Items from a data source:
-=-=-=-=-
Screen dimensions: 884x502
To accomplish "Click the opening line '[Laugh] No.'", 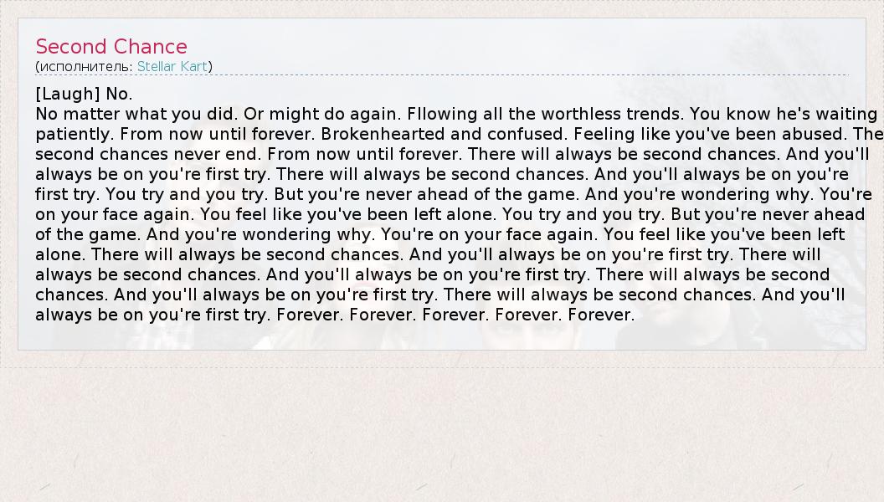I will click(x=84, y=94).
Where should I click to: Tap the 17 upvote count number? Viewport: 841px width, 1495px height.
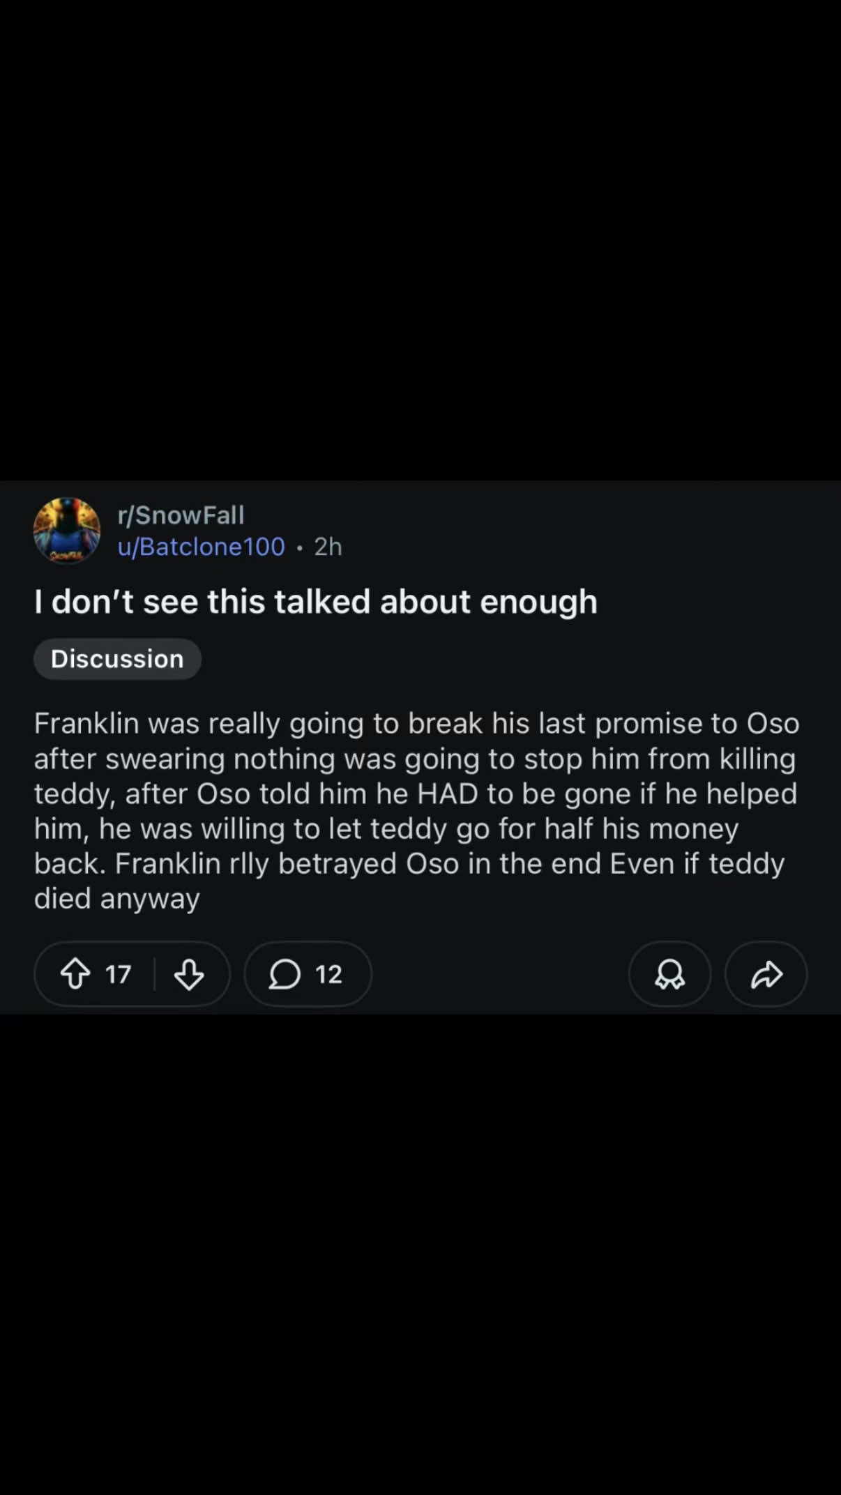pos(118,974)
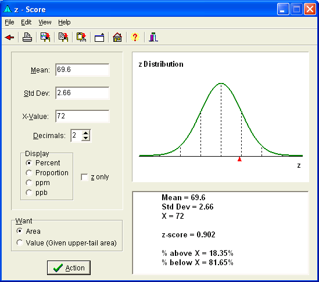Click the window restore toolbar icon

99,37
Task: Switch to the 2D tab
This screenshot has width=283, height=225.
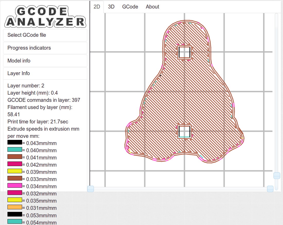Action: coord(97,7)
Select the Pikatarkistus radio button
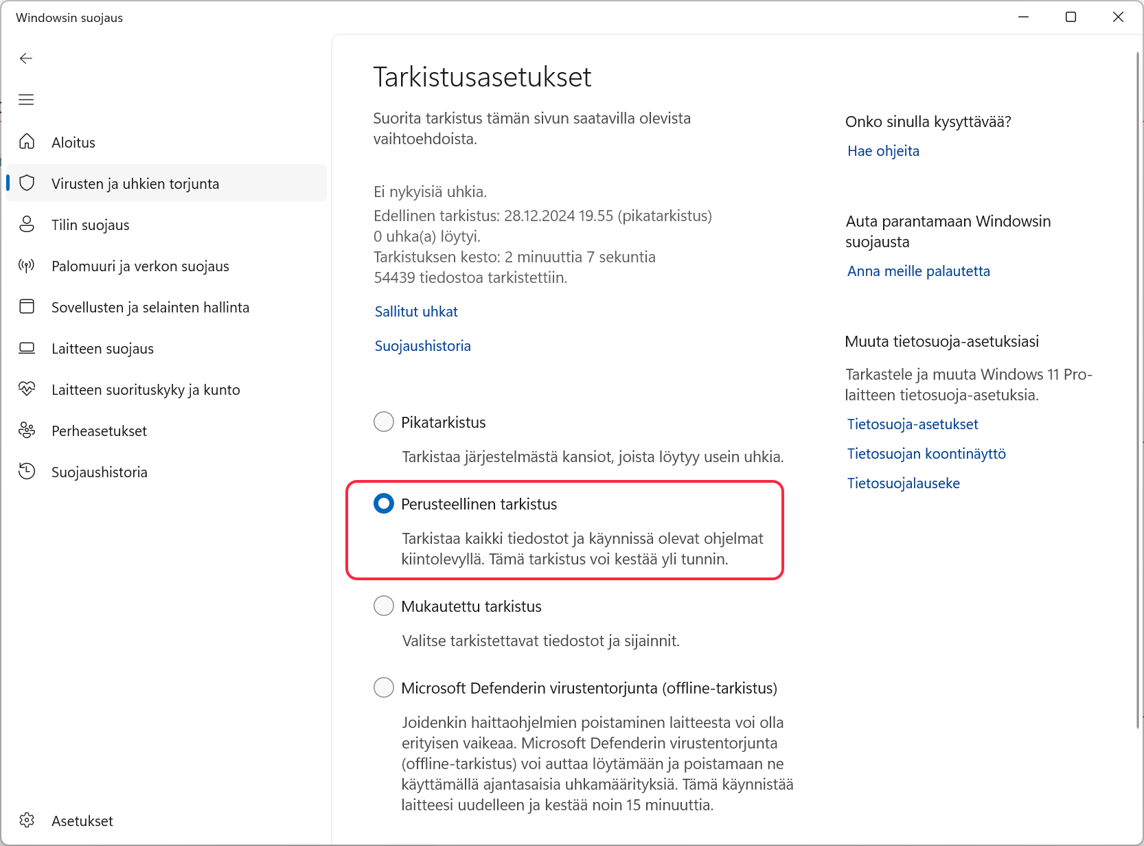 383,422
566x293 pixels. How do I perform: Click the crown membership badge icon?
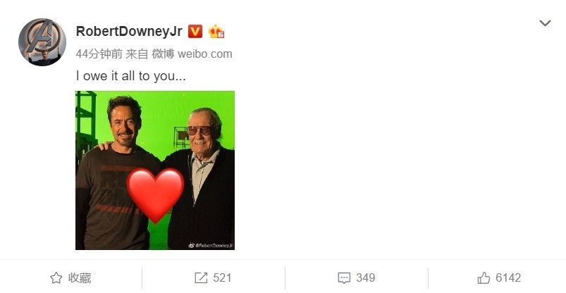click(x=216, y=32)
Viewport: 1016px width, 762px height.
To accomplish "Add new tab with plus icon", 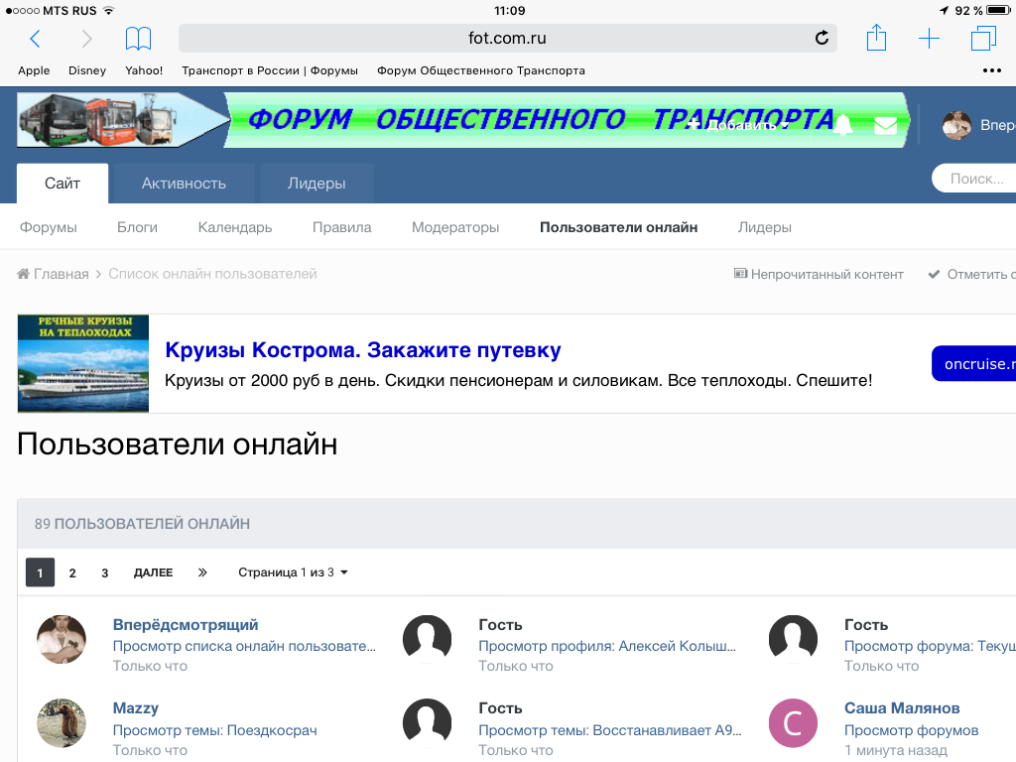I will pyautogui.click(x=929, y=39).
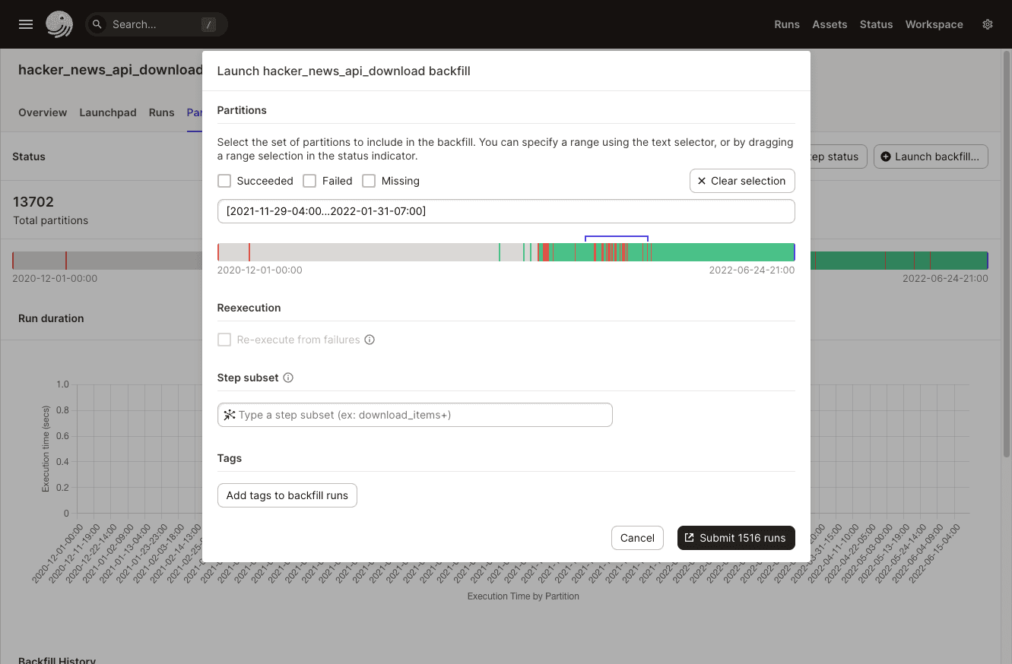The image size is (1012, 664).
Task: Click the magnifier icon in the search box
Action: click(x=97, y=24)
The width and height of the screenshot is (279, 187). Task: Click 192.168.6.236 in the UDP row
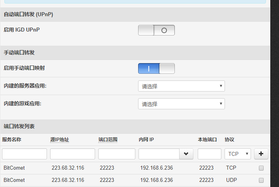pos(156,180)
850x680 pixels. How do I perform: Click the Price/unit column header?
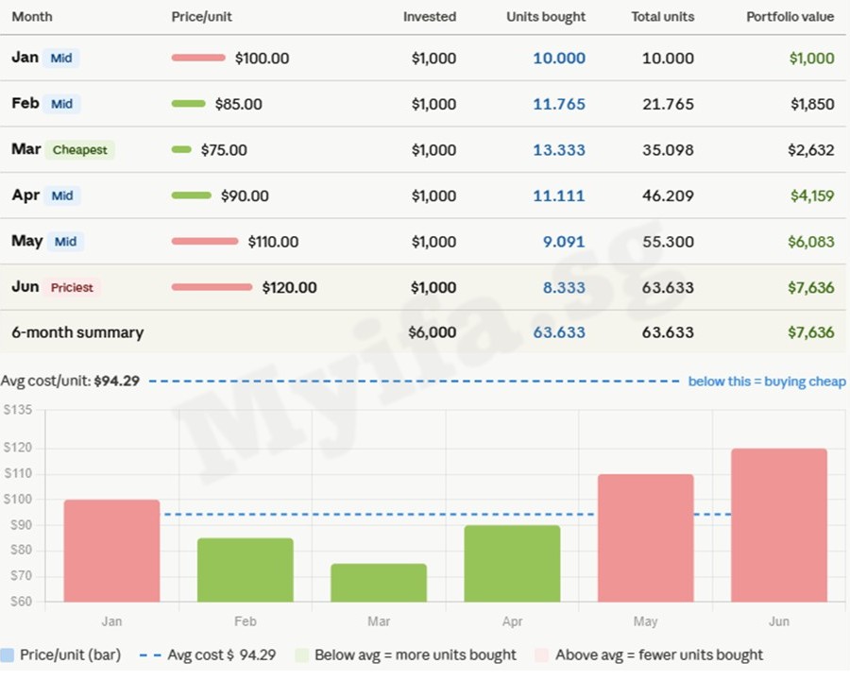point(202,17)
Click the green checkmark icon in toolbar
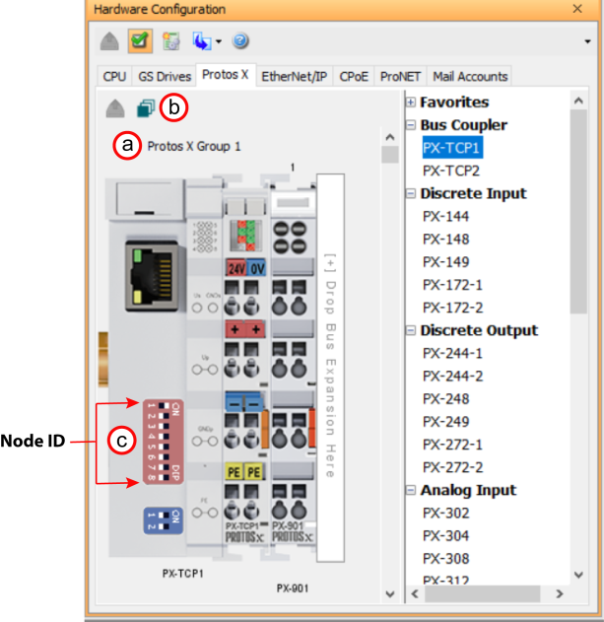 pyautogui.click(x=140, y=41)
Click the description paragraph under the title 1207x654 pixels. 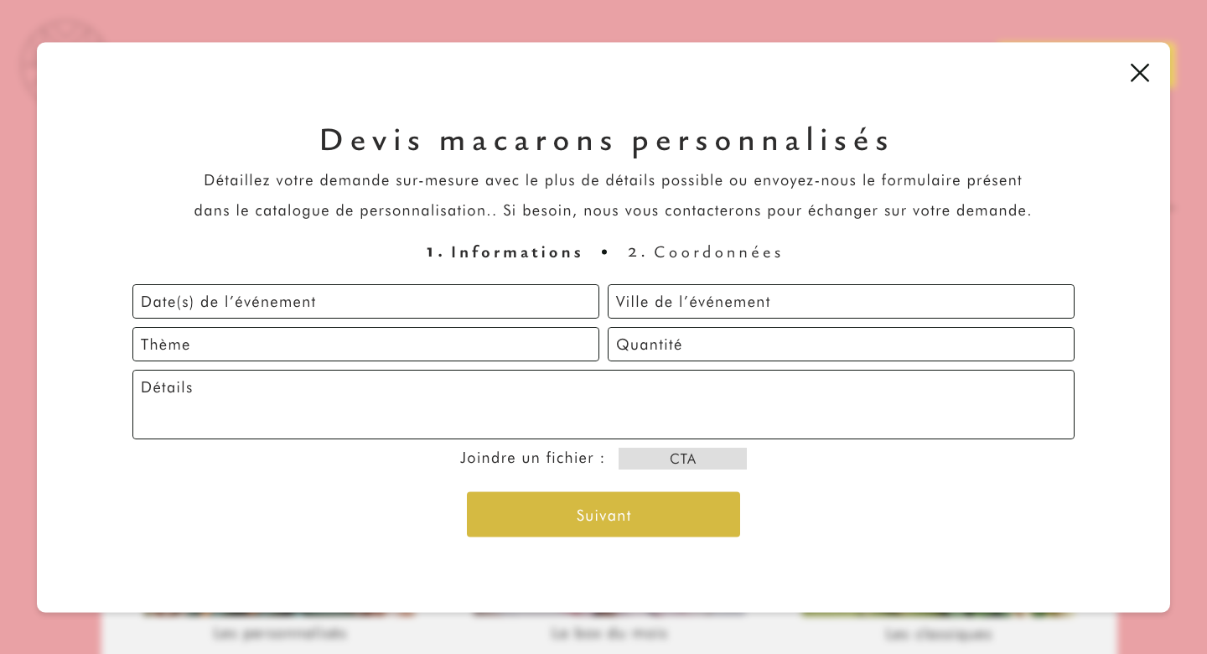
-=-=-=-=-
Brief: Restate word for word only the lines that run from the line holding "The width and" to the end of the data, both ends kept, leaving every picture out.

Written solution:
The width and height of the screenshot is (279, 187). Task: Click 192.168.6.236 in the UDP row
pos(156,180)
850x680 pixels. How do I perform: Click the Price/unit column header?
point(202,17)
Click the green checkmark icon in toolbar
 pyautogui.click(x=140, y=41)
Click the description paragraph under the title 1207x654 pixels. 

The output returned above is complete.